The Sound of Silence: White Christians & Race in America

The Sound of Silence

Guest Post by Troy Jackson

One of the most provocative songs of the 1960s is Paul Simon’s “The Sound of Silence.” The haunting lyrics, which marginalize “the words of the prophets” to “subway walls and tenement halls” are poignant when it comes to white Christian engagement in the pains and struggles of African Americans. When it comes to bold prophetic leadership for racial justice, those looking for white Christian voices have, more often than not, been met with the Sound of Silence.

The need for white Christian engagement in racial justice is greater today than at any time since the 1960s, when Paul Simon’s tune hit the charts. Why do I say this? Well, as a pastor with a doctorate in US history coupled with several years working for racial and economic justice, I have arrived at a startling conclusion: The circumstances facing young people of color in the United States are the worst they have been since the age of Jim Crow.

Before you stop reading, let me share what I do not mean by this analysis:

  1. I am not saying that all white people and white Christians are racists. Many white Christians care deeply about racial justice and reconciliation. The intentionality around race within the white church continues to grow.
  2.  I am not suggesting that overt prejudice and racism are equivalent to what they were in the 1940s, 1950s, and 1960s. By and large, we are far less likely to participate in racist behaviors, language, and practices than we were in the 1950s. Racial epitaphs are taboo in the public arena. And legal segregation is a thing of the past.
  3. I also recognize that opportunities for advancement for some people of color are greater than at any time in US History. This is most obvious in the realm of politics, where we have had an African American Attorney General, Secretary of State, and President within the last decade.

So what do I mean? Well, when it comes to outcomes and opportunities for African Americans, things are getting worse.

Gun violence continues to plague many urban neighborhoods, and the funerals of young children and teens are common-place in many neighborhoods where work and jobs have disappeared. When added to the deaths of unarmed African Americans like Trayvon Martin, Michael Brown, and John Crawford III, many young people of color are wondering if black and brown lives even matter to our nation, and to our faith communities.

The staggering impact of mass incarceration adds to this sense of despair. As Michelle Alexander chronicles in The New Jim Crow, a racialized execution of the War on Drugs has in fact been a war on people of color, incarcerating African Americans at unprecedented rates: over 2 million people in the USA are in prison, roughly 7 times the number behind bars in 1980. And today, there are more African Americans under correctional control than were enslaved in 1850.

Almost any statistical indicator adds to the story of increased despair by people of color in this country. The unemployment rate for African Americans remains at least 2X that of whites. Increased efforts to restrict voting through voter ID bills and limiting early voting opportunities have disproportionately affected people of color. And we could go on and on with these disparities.

So how might we respond? Let me suggest four ways white Christians should engage the growing despair and pain of young people of color.

  1. Listen: We must build relationships with people of color, and honestly care about their experiences and perspectives.
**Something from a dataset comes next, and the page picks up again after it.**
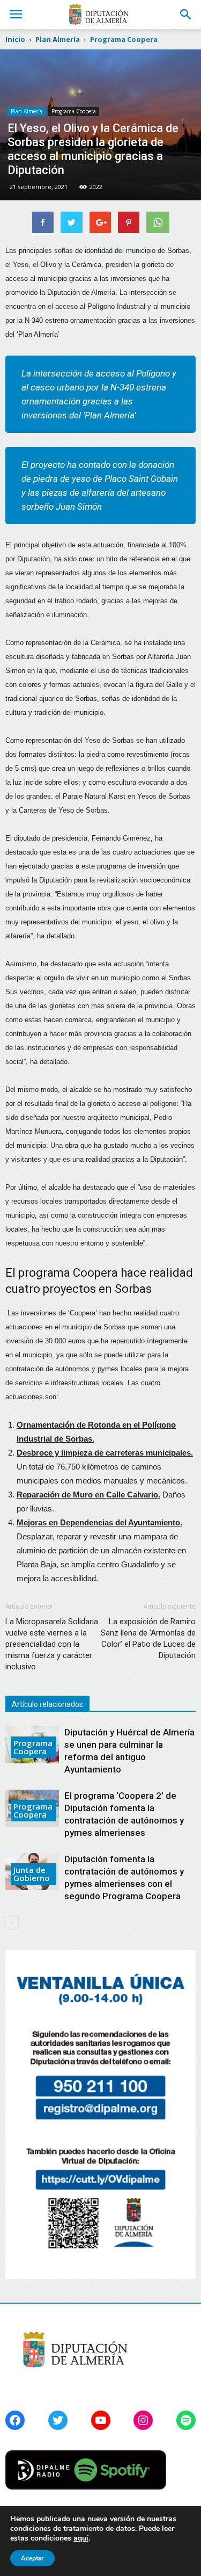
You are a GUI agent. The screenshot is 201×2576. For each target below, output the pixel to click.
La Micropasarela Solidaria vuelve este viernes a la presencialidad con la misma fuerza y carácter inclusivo (51, 1644)
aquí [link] (80, 2538)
The goal should not be to seek approval or validation by people of color, or that we are somehow forgiven or absolved from our racialized history and participation in what is all too often a racist nation. We listen to understand.
  2. Learn: We need to become students of our history and care about the voices of people of color both now and in the past. I recently co-authored a book called Forgive Us: Confessions of a Compromised Faith that explores the historic sins of the American Church, and includes a chapter on sins against African Americans. But don’t stop there. Read The New Jim Crow, Race Matters, by Cornel West and The Autobiography of Malcolm X and The Cross and the Lynching Tree by James Cone. Taking time to learn demonstrates care and concern.
  3. Solidarity: Even if we do not fully understand or even agree with the perspectives and views of young people of color, we can stand with them as they struggle. We are called to mourn with those who mourn. Right now, young people of color are mourning. And we should take our mourning public, standing with them as they grieve and protest and work for justice.
  4. Justice: Sooner or later, we need to start deconstructing evil systems that conspire against people of color in this nation. We need to continue to respond to injustice with charity and development, and couple this with hard work to take on financial systems, justice systems, corporate systems, and political systems that benefit from injustice and work against people of color.

The call of Micah is not to simply reflect upon justice, but to do justice. This demands risk and true prophetic ministry. Jesus’ amazing love, grace, and justice demand an end to the days when the white church’s response to racial injustice amounts to “The Sound of Silence.”